DOCUMENT TEXT:
○ ○ ○ ○ ○

# Trillium's son learning how to stack a Poodle



## ArreauStandardPoodle (Sep 1, 2009)

Trillium's oldest son is working on learning how to stack Cayenne. I think he is doing a great job!! I get a kick out of the cheater behind him in a couple of the photos, trying to steal the bait...lol! There are a couple of extra pics because today has been a photo heavy kind of day.


----------



## Paragon (Feb 18, 2012)

Arreau,

Get that boy in Juniors!... We need some more competition!..... Give the girls something to look at.......

Paragon


----------



## ArreauStandardPoodle (Sep 1, 2009)

He is quite keen actually. I wouldn't be surprised if he gets into it soon. He could come over and do Juniors with Journey until Cay is entered. He has a real love for this and for the dogs, and it shows.


----------



## Paragon (Feb 18, 2012)

Hello Arreau,

Get-R-Done..... What level is he at? We sometimes have extra dogs at some shows.... I am always willing to help Juniors....

Paragon


----------



## ArreauStandardPoodle (Sep 1, 2009)

He is fifteen.


----------



## spoospirit (Mar 10, 2009)

_It warms my heart to see a boy his age so into dogs and with a desire to work with them. He looks so proud of himself. I do hope he goes into Jr. handling. _


----------



## Trillium (Sep 1, 2009)

Thanks everyone. He is a great kid and adores animals. We are def. talking about him learning to handle. Its a great time to work on it summer vacation just started for him.

○ ○ ○ ○ ○

SUPPLIED MATERIAL:
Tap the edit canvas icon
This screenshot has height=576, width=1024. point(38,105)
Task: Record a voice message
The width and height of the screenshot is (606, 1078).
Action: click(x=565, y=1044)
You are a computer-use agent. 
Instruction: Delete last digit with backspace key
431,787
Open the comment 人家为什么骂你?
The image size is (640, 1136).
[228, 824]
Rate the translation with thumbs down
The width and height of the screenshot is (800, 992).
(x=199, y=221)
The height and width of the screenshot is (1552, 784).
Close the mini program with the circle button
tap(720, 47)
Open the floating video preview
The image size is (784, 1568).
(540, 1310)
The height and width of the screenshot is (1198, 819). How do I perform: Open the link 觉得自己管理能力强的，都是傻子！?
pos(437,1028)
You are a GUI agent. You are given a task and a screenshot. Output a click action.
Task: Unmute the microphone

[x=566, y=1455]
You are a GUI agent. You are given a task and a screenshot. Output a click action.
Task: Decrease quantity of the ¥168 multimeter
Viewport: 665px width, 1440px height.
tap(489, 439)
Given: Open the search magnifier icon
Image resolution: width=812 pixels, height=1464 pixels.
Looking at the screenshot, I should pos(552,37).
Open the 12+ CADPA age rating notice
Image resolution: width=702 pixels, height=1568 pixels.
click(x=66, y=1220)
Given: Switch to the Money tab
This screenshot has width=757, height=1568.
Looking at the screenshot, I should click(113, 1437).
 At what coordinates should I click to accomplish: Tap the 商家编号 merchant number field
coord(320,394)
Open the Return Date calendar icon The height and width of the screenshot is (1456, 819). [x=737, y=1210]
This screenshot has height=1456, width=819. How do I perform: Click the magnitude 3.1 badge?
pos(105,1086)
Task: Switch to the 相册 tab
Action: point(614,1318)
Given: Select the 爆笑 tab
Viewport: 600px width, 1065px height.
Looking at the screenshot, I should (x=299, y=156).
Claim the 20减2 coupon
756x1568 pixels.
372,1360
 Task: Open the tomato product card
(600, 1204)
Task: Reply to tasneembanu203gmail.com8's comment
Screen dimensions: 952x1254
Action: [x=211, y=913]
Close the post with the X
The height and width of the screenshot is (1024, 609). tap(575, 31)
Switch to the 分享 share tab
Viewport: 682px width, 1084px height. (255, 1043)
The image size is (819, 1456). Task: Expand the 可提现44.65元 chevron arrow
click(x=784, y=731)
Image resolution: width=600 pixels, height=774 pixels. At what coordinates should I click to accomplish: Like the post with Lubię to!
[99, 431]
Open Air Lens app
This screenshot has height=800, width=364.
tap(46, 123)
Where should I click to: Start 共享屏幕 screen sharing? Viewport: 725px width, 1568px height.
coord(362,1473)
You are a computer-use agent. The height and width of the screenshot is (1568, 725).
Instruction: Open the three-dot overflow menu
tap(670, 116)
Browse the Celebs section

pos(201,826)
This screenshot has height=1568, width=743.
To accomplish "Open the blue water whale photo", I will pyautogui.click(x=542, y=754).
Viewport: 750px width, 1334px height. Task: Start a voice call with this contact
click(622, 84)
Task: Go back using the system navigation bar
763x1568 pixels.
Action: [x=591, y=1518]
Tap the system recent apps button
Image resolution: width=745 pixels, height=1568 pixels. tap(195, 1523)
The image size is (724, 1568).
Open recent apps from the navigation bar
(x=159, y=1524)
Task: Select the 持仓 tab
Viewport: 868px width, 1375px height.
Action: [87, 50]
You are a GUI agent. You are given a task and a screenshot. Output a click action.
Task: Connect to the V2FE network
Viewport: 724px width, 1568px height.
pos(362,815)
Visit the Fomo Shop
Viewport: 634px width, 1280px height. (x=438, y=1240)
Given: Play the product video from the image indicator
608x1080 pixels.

○ ○ ○ ○ ○

TO BE DONE:
A. From the forum thread about stacking a Poodle, return the stretch from "# Trillium's son" through "kind of day.".
B. In the forum thread about stacking a Poodle, what is the name of the dog that Trillium's oldest son is learning to stack?
C. Continue the forum thread about stacking a Poodle from its last post.
The items have nothing to do with the forum thread about stacking a Poodle.

ANSWERS FOR THE TASKS:
A.
# Trillium's son learning how to stack a Poodle



## ArreauStandardPoodle (Sep 1, 2009)

Trillium's oldest son is working on learning how to stack Cayenne. I think he is doing a great job!! I get a kick out of the cheater behind him in a couple of the photos, trying to steal the bait...lol! There are a couple of extra pics because today has been a photo heavy kind of day.

B. Cayenne

C.
----------



## Paragon (Feb 18, 2012)

Trillium,

How far is the London Show for you? It is in Tillsonburg in 2 weeks. I can get a dog together for you, I am sure... When is your son's birthday? Was he 15 before December? We really need competition in the Senior Classes!! I have dogs available... A silver girl if you want....

Paragon


----------



## ArreauStandardPoodle (Sep 1, 2009)

Paragon...what an incredibly kind offer! Thank you!


----------



## sarpoodle (Dec 26, 2011)

That's what that is called "stacking"? I've never been to a show, and am not familiar with the terminology. Whenever I've seen a show on TV, I love when the poodles pose that way. It accentuates how majestic and aristocratic they can appear.

Out of curiosity, how do you teach that to the dog? Is there a command associated with it?

Greg


----------



## ArreauStandardPoodle (Sep 1, 2009)

You can teach a dog to walk into a perfect stack by baiting them with food. When I am doing it, I am saying "show...show" and when they get it right, they get the reward. Will Alexander, a Canadian handler, has a whole series of videos teaching how to handle a dog on Youtube. Pretty common sense stuff. Hopefully I can put it to practice in August with our puppy and don't look like a buffoon! It has been since the early seventies that I have been in the ring!

A "stack" gives the judge a quick visual of the "whole" dog.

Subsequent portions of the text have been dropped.